■ **Supplied material**:
···

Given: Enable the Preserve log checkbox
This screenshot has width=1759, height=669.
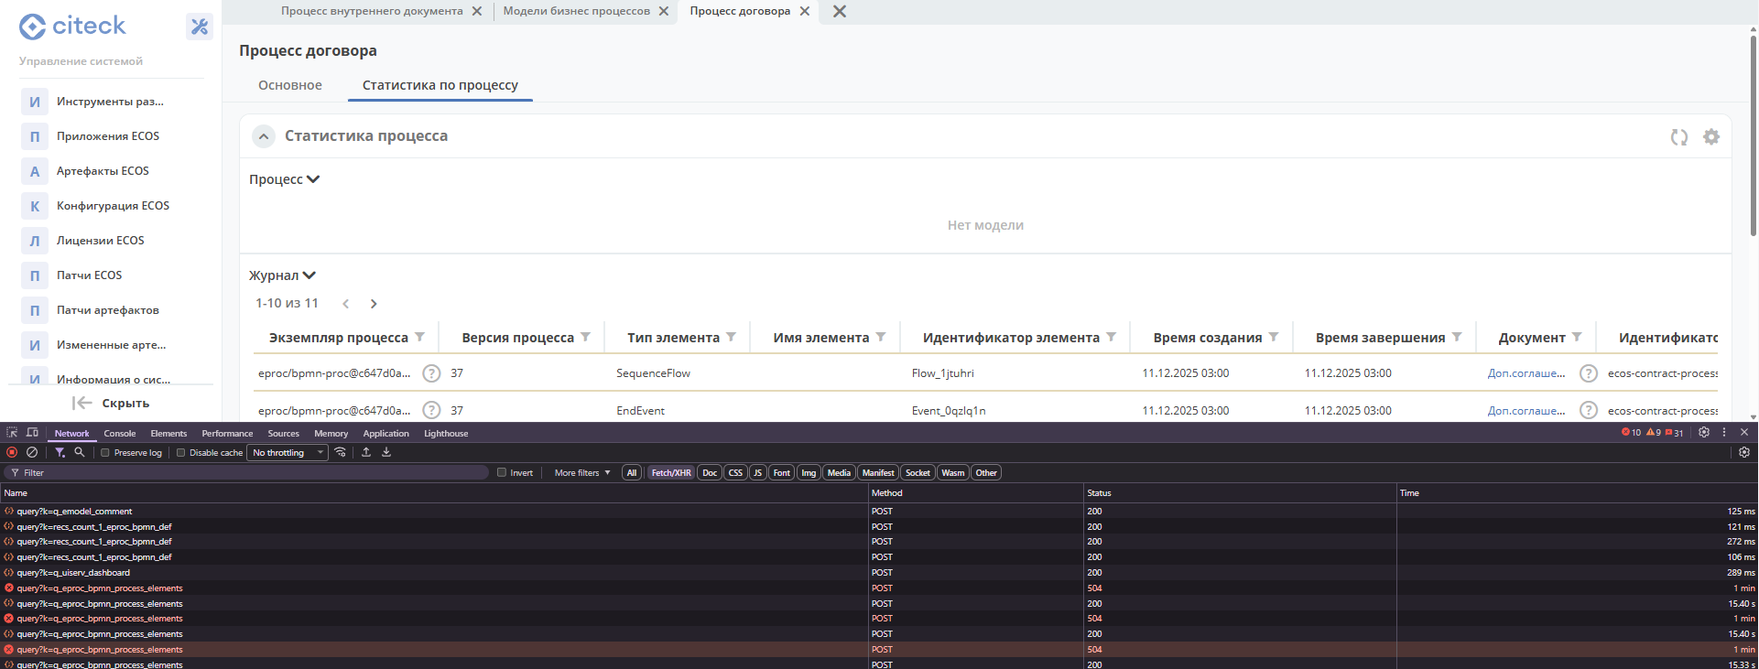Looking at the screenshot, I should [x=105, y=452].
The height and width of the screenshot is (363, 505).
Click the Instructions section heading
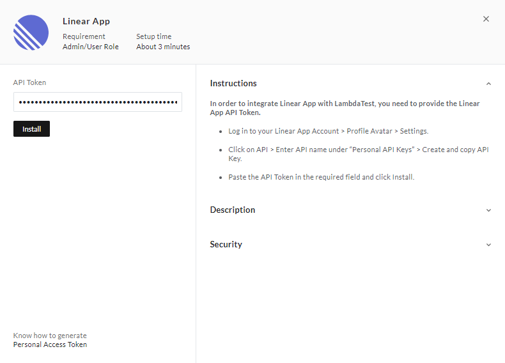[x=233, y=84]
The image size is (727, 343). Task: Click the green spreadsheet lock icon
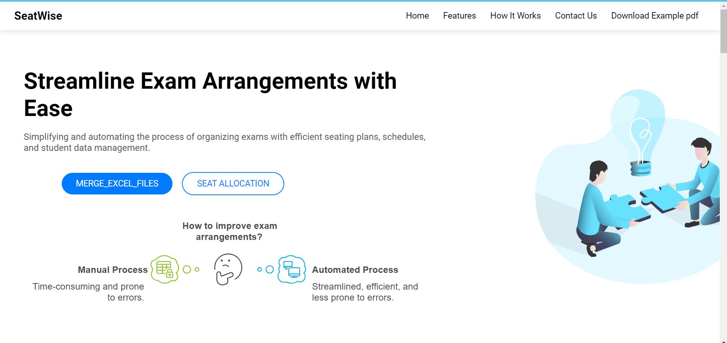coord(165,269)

···

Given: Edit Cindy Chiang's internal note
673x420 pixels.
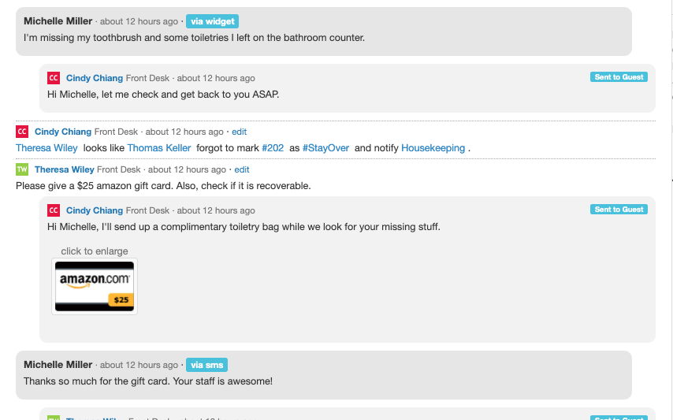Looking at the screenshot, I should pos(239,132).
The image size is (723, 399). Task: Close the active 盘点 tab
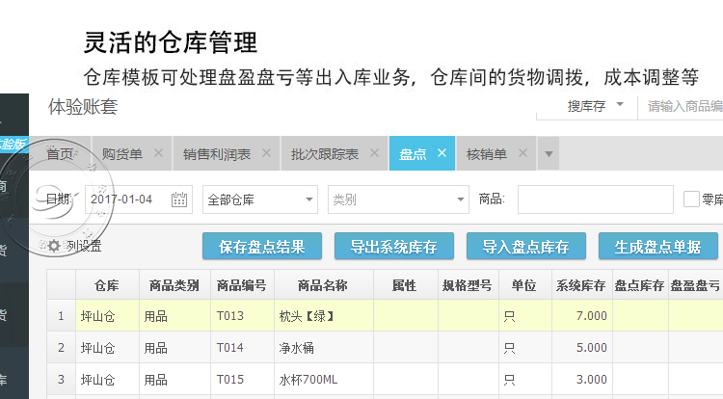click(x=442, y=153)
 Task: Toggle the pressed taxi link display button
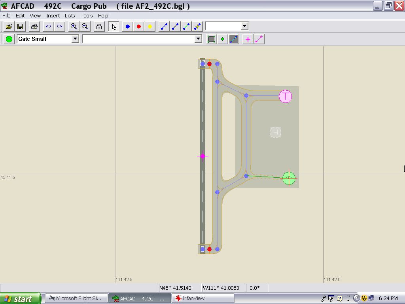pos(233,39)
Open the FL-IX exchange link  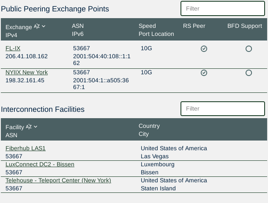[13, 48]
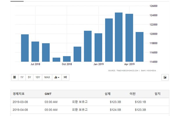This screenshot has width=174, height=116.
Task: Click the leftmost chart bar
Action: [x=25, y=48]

···

■ **The problem**: Copy out the data from the line with "Given: Enable the Preserve log checkbox" to the line with "coord(165,269)", keeping the pictures out of your answer.

■ **Solution to this problem**:
Given: Enable the Preserve log checkbox
This screenshot has width=1759, height=669.
Looking at the screenshot, I should [x=105, y=452].
The height and width of the screenshot is (363, 505).
Click the Instructions section heading
[x=233, y=84]
The image size is (727, 343). Task: Click the green spreadsheet lock icon
coord(165,269)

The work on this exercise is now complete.